Uomini che picchiano le donne. Vigliacchi che menano, come se la donna fosse una bestia da soma. Non voglio parlare di questi esseri: devono andare in galera e basta.

Io voglio parlare dell’entourage di amici di queste donne. E lo faccio perché mi sono state raccontate delle storie di isolamento di queste persone.

Cosa succede? Succede quello che succede per strada, spesso, quando assistiamo a una zuffa. Una volta, quando il senso civico era più sviluppato, se due persone si menavano per strada non accorreva una persona sola, ma tutte quelle che assistevano alla rissa. Ed è diverso, perché se sono da solo a cercare di dividere due persone che litigano rischio di prenderle anch’io mentre se siamo in tanti questi smettono.

È vero, perché devo rischiare di prendere le botte o magari peggio per due estranei? Meglio voltarsi dall’altra parte. Il problema è che questo atteggiamento di voltarsi dall’altra parte non è più solo applicato agli estranei, ma agli amici in difficoltà.

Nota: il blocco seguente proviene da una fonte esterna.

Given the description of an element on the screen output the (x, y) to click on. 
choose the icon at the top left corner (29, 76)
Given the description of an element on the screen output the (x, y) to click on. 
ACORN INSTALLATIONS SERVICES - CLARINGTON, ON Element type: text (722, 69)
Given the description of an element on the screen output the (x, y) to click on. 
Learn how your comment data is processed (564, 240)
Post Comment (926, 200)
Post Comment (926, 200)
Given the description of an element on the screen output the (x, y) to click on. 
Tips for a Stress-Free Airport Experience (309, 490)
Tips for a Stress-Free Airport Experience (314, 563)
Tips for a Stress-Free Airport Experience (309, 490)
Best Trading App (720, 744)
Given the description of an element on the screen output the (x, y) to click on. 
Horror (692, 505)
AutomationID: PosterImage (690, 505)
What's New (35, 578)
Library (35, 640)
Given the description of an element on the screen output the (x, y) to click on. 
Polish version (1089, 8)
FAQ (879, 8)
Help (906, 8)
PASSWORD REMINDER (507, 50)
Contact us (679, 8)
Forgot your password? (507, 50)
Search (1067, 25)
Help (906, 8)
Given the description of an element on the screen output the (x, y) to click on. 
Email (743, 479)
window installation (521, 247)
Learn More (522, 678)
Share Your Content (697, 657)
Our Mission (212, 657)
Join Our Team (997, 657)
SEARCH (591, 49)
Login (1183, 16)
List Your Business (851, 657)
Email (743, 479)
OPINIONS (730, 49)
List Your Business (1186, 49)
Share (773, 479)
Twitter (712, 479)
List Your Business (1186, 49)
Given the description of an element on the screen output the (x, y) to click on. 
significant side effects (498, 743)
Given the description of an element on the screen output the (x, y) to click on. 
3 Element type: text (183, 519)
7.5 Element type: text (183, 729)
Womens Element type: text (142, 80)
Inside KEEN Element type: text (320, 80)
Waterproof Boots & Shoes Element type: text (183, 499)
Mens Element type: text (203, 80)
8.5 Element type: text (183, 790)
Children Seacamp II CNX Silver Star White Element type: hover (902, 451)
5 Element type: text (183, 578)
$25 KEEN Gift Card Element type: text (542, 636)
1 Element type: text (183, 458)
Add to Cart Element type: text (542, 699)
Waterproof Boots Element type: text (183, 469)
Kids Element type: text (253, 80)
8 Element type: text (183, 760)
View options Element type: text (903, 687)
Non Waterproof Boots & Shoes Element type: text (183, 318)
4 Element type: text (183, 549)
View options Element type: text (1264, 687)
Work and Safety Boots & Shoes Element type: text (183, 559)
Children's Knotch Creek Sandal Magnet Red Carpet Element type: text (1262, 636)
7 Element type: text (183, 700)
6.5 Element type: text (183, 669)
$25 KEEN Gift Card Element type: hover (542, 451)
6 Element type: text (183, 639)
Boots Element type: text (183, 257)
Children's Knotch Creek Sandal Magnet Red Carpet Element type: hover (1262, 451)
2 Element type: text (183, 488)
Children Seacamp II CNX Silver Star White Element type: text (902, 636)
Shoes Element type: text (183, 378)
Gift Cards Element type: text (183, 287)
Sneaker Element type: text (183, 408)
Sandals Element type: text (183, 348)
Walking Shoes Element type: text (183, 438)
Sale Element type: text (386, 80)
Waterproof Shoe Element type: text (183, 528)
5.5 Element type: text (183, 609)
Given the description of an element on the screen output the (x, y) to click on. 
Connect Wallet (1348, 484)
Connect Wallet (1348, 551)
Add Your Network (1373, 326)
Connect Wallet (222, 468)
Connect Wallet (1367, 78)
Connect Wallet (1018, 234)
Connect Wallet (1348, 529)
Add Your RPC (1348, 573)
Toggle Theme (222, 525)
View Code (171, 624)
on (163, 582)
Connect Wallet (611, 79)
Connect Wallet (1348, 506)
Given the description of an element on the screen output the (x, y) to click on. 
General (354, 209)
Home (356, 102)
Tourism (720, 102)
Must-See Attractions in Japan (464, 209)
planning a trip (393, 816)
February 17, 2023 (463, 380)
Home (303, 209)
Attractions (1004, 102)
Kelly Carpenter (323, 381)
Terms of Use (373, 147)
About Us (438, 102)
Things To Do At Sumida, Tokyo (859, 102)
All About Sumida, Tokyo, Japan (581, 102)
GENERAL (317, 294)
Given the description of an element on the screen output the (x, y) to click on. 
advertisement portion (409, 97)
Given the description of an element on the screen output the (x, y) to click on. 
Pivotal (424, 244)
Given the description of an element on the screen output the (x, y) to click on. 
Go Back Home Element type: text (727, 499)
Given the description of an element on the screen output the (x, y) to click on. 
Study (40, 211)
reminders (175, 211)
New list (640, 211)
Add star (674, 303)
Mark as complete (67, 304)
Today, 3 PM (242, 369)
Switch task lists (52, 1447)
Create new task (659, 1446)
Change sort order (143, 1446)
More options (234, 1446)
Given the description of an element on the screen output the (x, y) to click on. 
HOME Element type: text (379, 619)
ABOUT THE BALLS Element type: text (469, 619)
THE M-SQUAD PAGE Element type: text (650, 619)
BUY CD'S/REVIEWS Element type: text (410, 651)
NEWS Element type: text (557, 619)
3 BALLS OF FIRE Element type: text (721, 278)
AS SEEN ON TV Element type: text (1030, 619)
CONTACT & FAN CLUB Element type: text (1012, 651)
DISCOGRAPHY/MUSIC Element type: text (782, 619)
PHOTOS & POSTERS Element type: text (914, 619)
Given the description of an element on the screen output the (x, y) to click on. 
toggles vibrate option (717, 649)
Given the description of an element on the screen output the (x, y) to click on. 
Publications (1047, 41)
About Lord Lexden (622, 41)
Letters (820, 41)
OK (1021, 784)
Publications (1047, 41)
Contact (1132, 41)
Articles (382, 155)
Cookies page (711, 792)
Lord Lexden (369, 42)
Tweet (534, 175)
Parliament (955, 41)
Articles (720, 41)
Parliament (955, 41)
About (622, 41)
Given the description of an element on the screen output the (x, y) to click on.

In Italia vige un detto: fra moglie e marito non mettere il dito. Dipende. Se lei le prende e tu sei un amico Devi metterci il dito, eccome. E invece mi raccontano che, nella maggior parte dei casi, ci voltiamo dall’altra parte, perché l’argomento è troppo delicato e rischioso.

Rischioso, vero, ma la tua amica con l’occhio nero che ti dice ma lui fa così perché mi ama è un dovere civico farla ragionare, aiutarla a venirne fuori con tutti i meZzi, LECITI E LEGALI.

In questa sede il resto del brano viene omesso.